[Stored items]
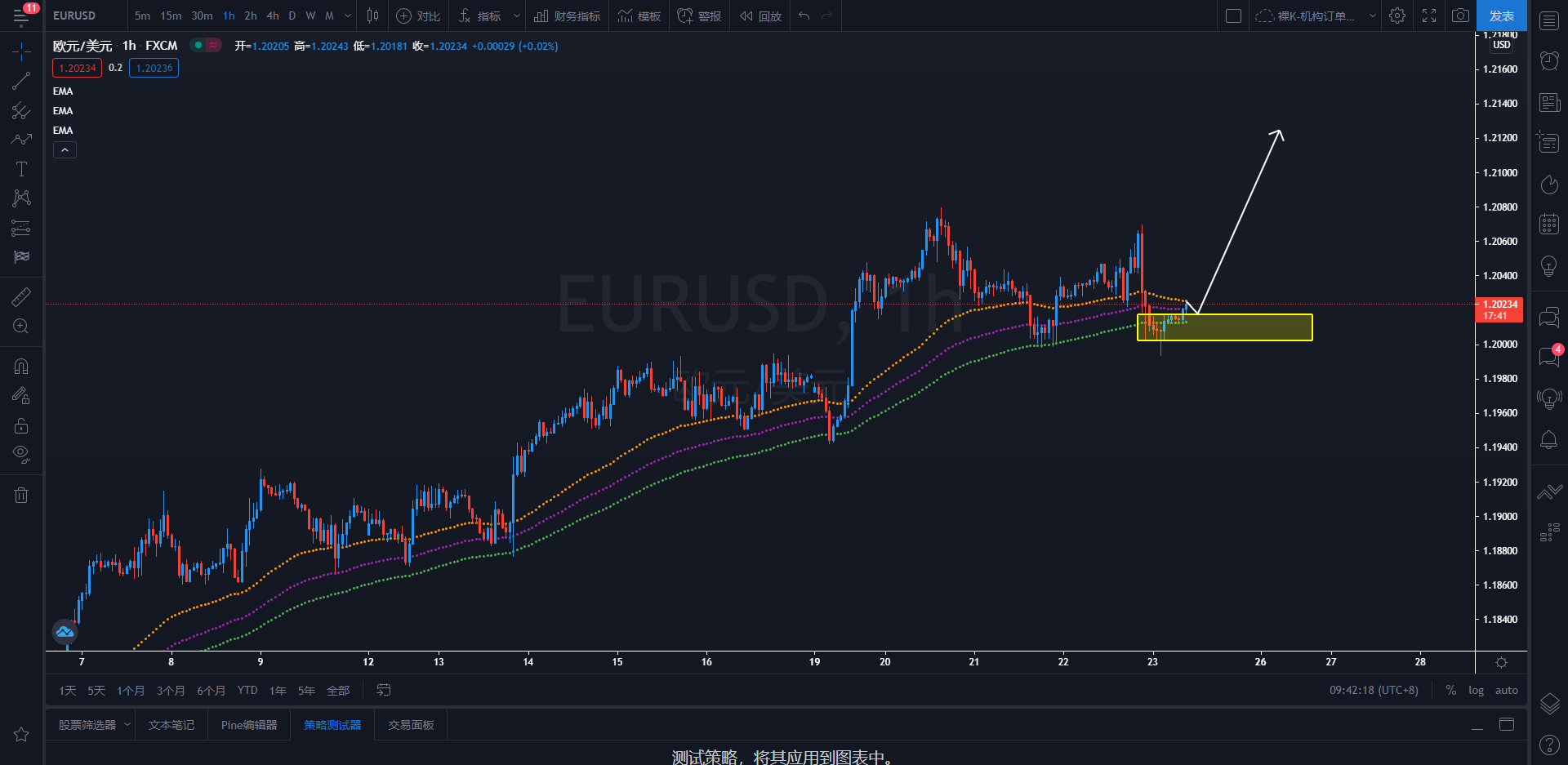Screen dimensions: 1568x765
Task: Click the ruler measure tool
Action: (x=21, y=297)
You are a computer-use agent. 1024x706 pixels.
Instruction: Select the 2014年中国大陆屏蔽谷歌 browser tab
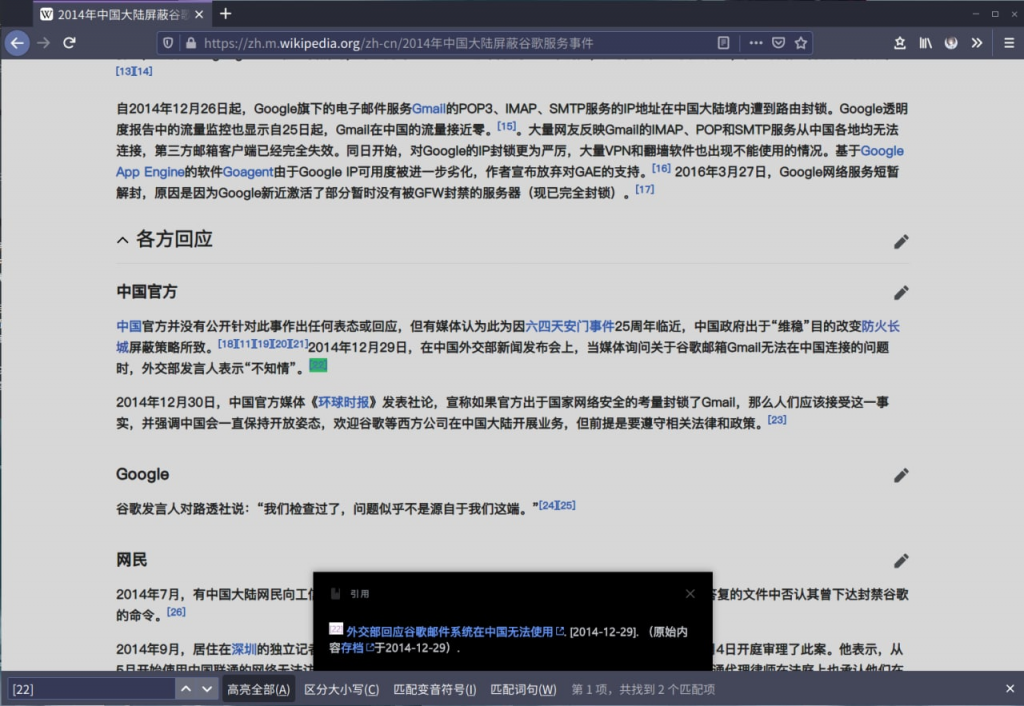pyautogui.click(x=120, y=14)
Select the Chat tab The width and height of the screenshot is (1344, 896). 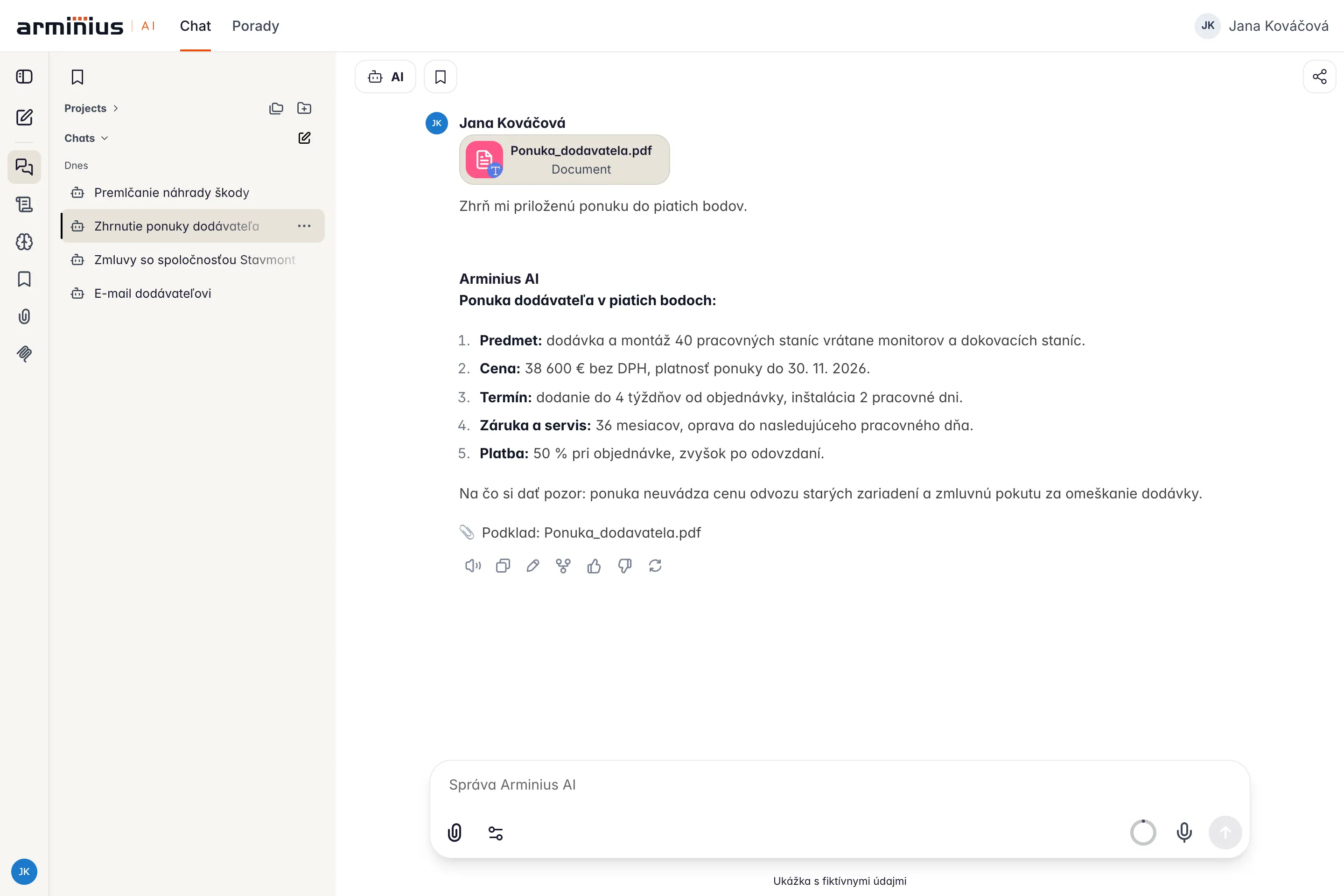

◆ EXERCISE REQUIREMENTS: Omitting all pictures, retype exactly the lines from the line containing "Instruction: Select the" down to the last line above, both ends included.

◆ EXERCISE RESULT:
Instruction: Select the 2014年中国大陆屏蔽谷歌 browser tab
pyautogui.click(x=120, y=14)
Select the Chat tab The width and height of the screenshot is (1344, 896). 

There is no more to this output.